Document excerpt:
○ ○ ○ ○ ○
Brian Miller: Co-option and Irreducible Complexity

Proteins are essential components for molecular machines, so they represent predefined general targets in amino acid sequence space. A minimum set required to create a molecular machine or other structure would be a more specific target. These targets might never be realized, or they might be found in some organism at some time in history. The challenge is that finding even one protein of a size comparable to a larger flagellar protein would require for 1E132 distinct protein possibilities to exist. I would be interested to see any expert who has ever claimed they are that abundant.

In addition, for evolution to serendipitously stumble across complex molecular machines, the search space would have to be filled with functional possibilities. In other words, vast numbers of other possible configurations of proteins corresponding to locomotive machines must be possible for any to be found. However, if so many possibilities exist, the chances of finding a solution which matches a human-designed outboard rotary motor so closely is nil.
○ ○ ○ ○ ○
Raw data:
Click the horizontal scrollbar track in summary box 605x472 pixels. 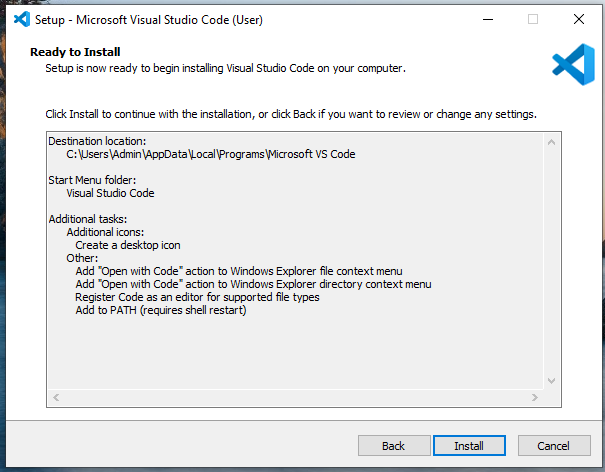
○ ○ ○ ○ ○
In the text on co-option and irreducible complexity, answer these:
1. How many distinct protein possibilities would have to exist to find even one protein the size of a larger flagellar protein?
2. What do proteins represent in amino acid sequence space?
3. What human-designed machine is named in the last paragraph?

Final answer:
1. 1E132
2. Predefined general targets
3. An outboard rotary motor